I would like to thank Marj Adams for her comment piece, "Useless using capacities to evaluate success" (January 2). For a contribution which claimed to be against the capacities in A Curriculum for Excellence, it did a wonderful job of showing the relevance of those capacities to the modern world - and exactly why they are needed.

Ms Adams questioned the value of the capacities because, she claimed, you could not fail to fulfil them. She used the example of a shopping trip, where she could buy organic produce to try something new and become a successful learner, buy low-fat yoghurt to have a healthy lifestyle and become a confident individual, and buy Speyside whisky to show an appreciation of local produce and be a responsible citizen. Her shopping trip itself was evidence of being an effective contributor.

I would like to congratulate Ms Adams on her shopping choices, but what planet is she living on if she believes that an average secondary-school pupil would make those choices?

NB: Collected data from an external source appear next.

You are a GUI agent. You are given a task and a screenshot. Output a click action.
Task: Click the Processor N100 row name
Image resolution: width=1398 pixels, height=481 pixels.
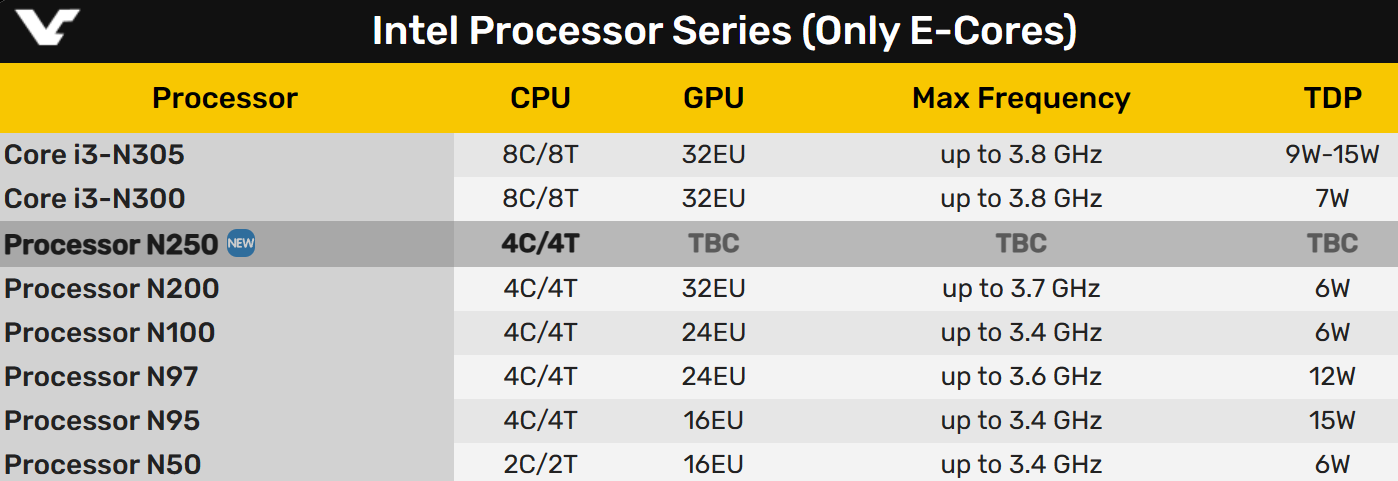110,332
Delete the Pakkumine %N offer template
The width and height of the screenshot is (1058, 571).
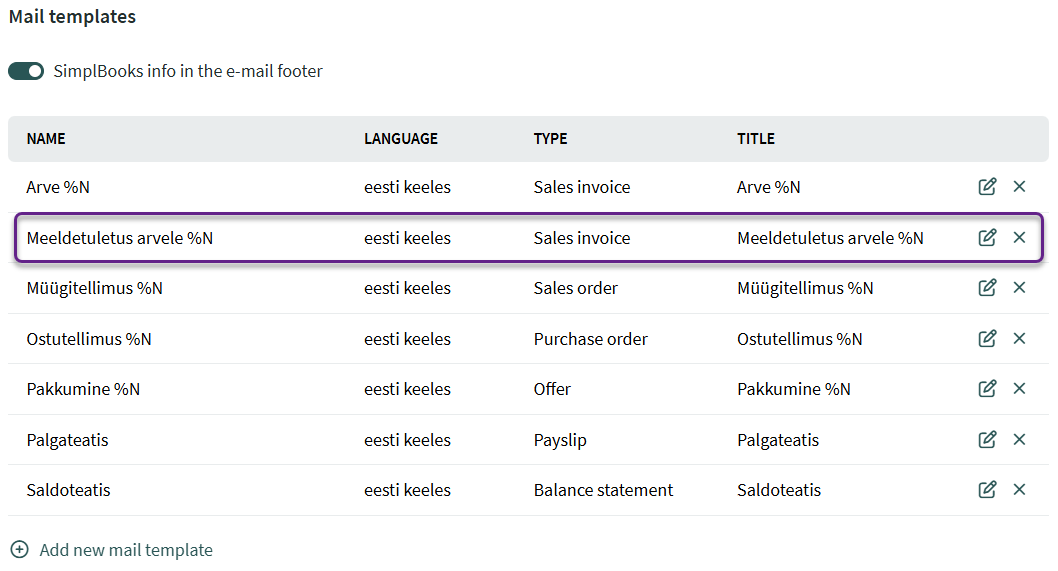click(x=1020, y=388)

If a pupil were to choose organic, local produce due to a heightened awareness of these issues, thanks to ACfE, what a fantastic success that would be. I wonder, if pupils thought the issues through, would they still go to the local chip van at lunchtime? They certainly couldn't apply the capacities there.

Ms Adams seems to be exactly the kind of conservative stereotype of the experienced teacher that students such as myself are battling against in order to achieve genuine progress in Scottish education. It is progress which ACfE can deliver, if only educators apply some creative thought to the concepts. But it seems that for too many teachers, to quote Marj Adams, "thinking ... is just not on the agenda".

Barney Norris, PGDE(S) history student, Jordanhill.